Slowly, Huzzah turned to Gentle. Though her father was dead at her feet, she was smiling in the gloom, the first open smile Gentle had seen on her face.
"The Cradle Lady came," she said.
They waited awhile, but there were no further visitations. What the Goddess had done—whether it was to save the child, as Huzzah would always believe, or because circumstance had put within her reach the forces that had tainted Her Cradle with their cruelty—She had done with an economy She wasn't about to spoil with gloating or sentiment. She closed the sea with the same efficiency She'd employed to open it, leaving the place unmarked.
There was no further attempt at pursuit from the guards left on the cliff, though they kept their places, torches piercing the murk.
"We've got a lot of sea to cross before dawn," Pie said.
"We don't want the suns coming up before we reach the peninsula."
Huzzah took Gentle's hand. "Did Papa ever tell you where we're going in Yzordderrex?"
"No," he said. "But we'll find the house." She didn't look back at her father's body, but fixed her eyes on the gray bulk of the distant headland and went without complaint, sometimes smiling to herself, as she remembered that the night had brought her a glimpse of a parent that would never again desert her.
29
The territory that lay between the shores of the Cradle and the limits of the Third Dominion had been, until the Autarch's intervention, the site of a natural wonder universally held to mark the center of the Imajica: a column of perfectly hewn and polished rock to which as many names and powers had been ascribed as there were shamans, poets, and storytellers to be moved by it.
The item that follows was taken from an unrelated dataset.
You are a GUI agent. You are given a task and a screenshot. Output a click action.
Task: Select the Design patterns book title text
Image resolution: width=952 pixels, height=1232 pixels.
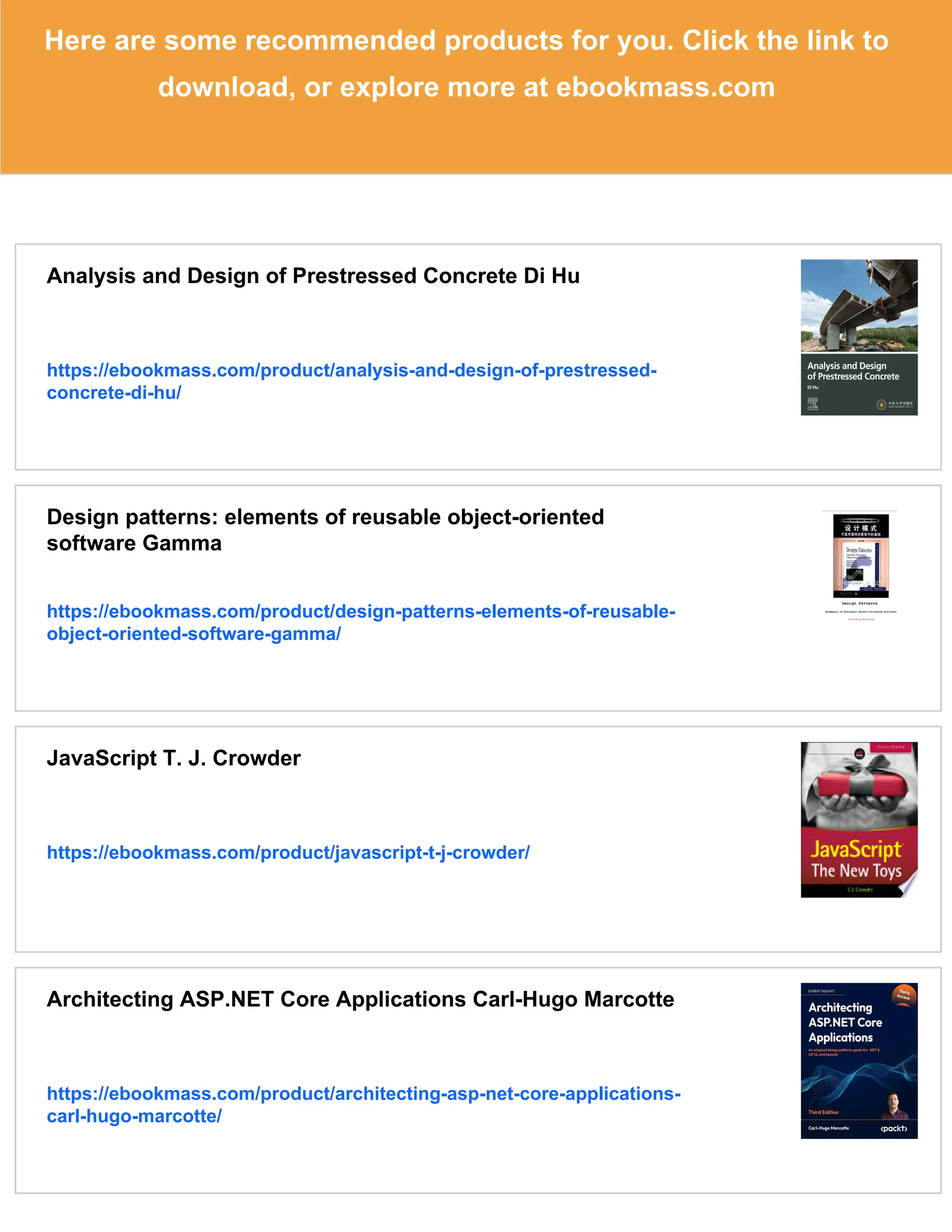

There was no community within the Reconciled Dominions that had not enshrined it in their mythology and found an epithet to mark it as their own. But its truest name was also perhaps its plainest: the Pivot. Controversy had raged for centuries about whether the Unbeheld had set it down in the smoky wastes of the Kwem to mark the midpoint between the perimeters of the Imajica, or whether a forest of such columns had once stood in the area, and some later hand (moved, perhaps, by Hapexamendios' wisdom) had leveled all but this one.
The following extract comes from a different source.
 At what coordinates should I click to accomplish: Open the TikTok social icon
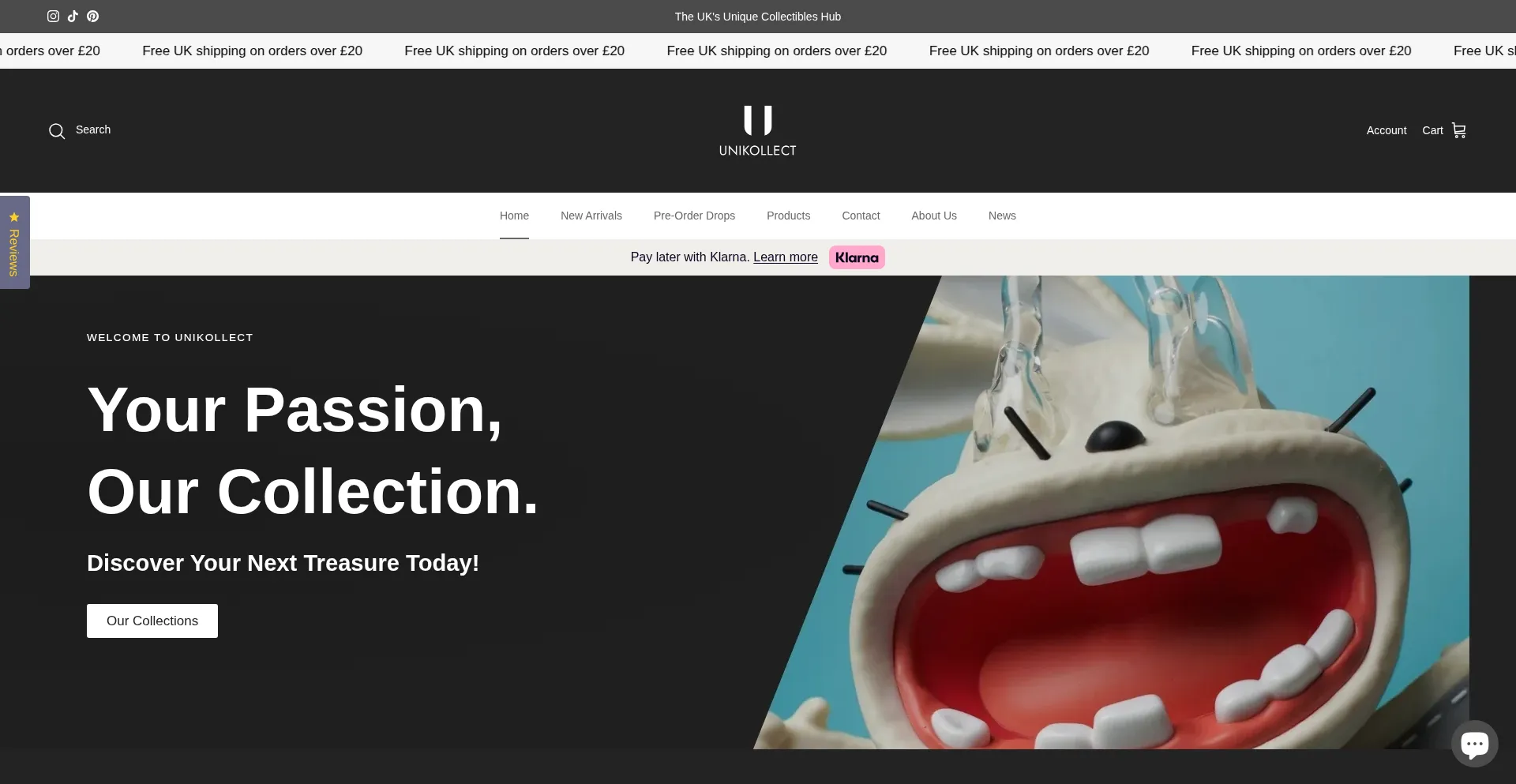[x=73, y=16]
Whatever the arguments about its origins, however, nobody had ever contested the power that it had accrued standing at the center of the Dominions. Lines of thought had passed across the Kwem for centuries, carrying a freight of force which the Pivot had drawn to itself with a magnetism that was virtually irresistible. By the time the Autarch came into the Third Dominion, having already established his particular brand of dictatorship in Yzordderrex, the Pivot was the single most powerful object in the Imajica. He laid his plans for it brilliantly, returning to the palace he was still building in Yzordderrex and adding several features, though their purpose did not become apparent until almost two years later, when, acting with the kind of speed that usually attends a coup, he had the Pivot toppled, transported, and set in a tower in his palace before the blood of those who might have raised objections to this sacrilege was dry.
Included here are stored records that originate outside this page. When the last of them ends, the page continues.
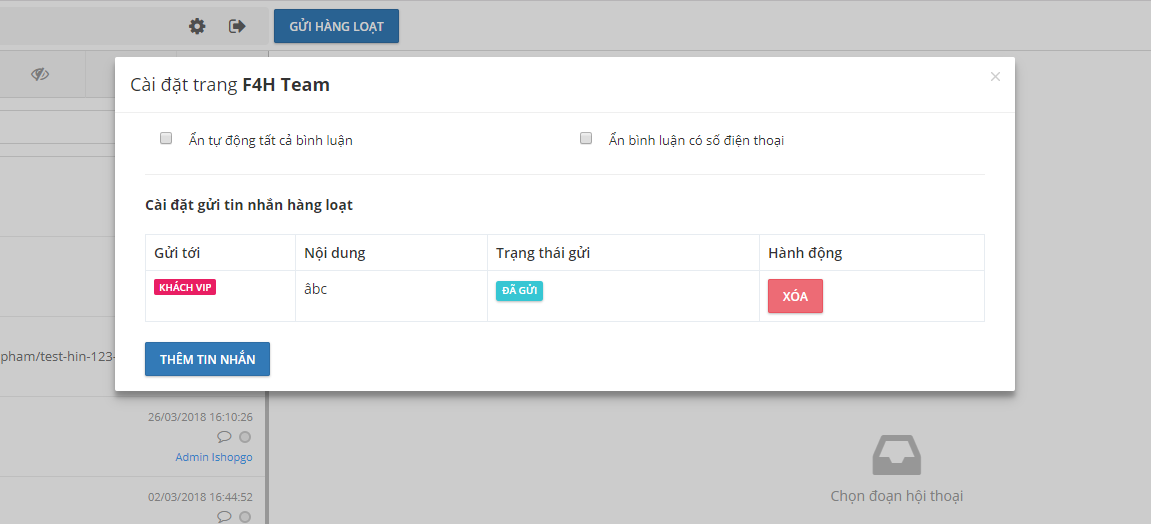Click the logout arrow icon
This screenshot has height=524, width=1151.
click(x=237, y=26)
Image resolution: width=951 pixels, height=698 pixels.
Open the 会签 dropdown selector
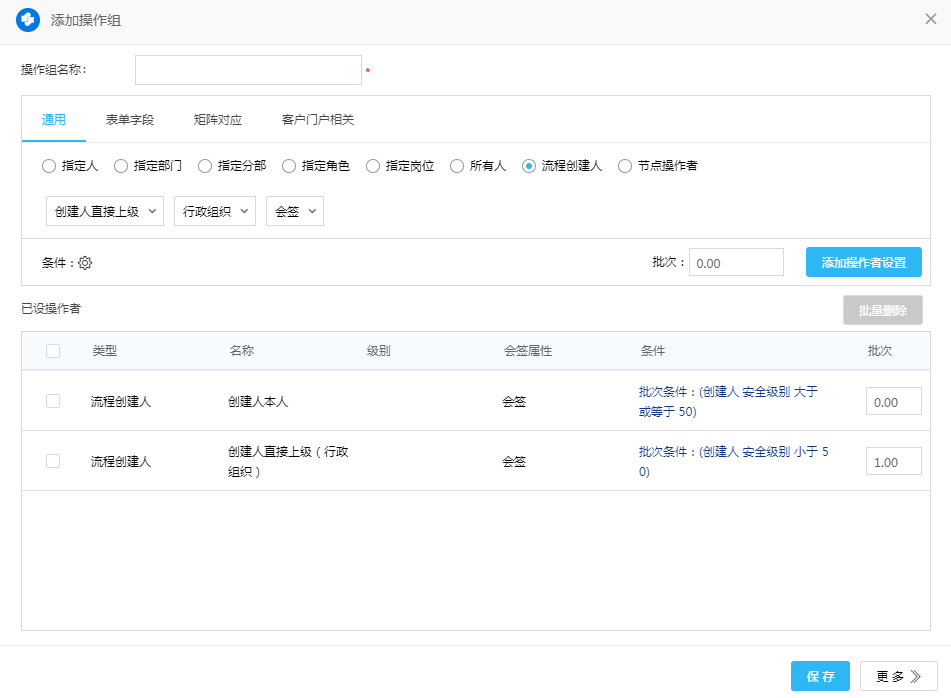[x=295, y=211]
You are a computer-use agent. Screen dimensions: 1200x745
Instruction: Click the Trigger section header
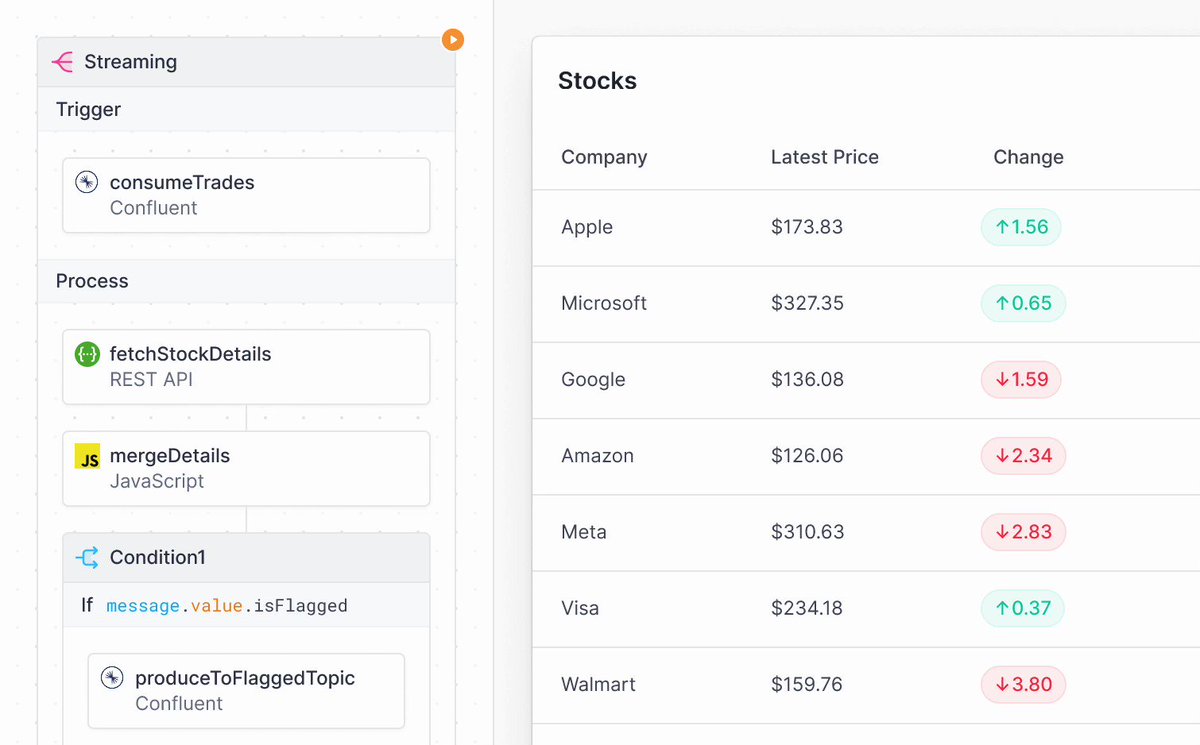point(246,109)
Overnight, the geography of the Imajica was transformed. Yzordderrex became the heart of the Dominions. Thereafter, there would be no power, either secular or sacred, that did not originate in that city; there would be no crossroads sign in any of the Reconciled Dominions that did not carry its name, nor any highway that did not have upon it somewhere a petitioner or penitent who'd turned his eyes towards Yzordderrex in hope of salvation. Prayers were still uttered in the name of the Unbeheld, and blessings murmured in the forbidden names of the Goddesses, but Yzordderrex was the true Lord now, the Autarch its mind and the Pivot its phallus.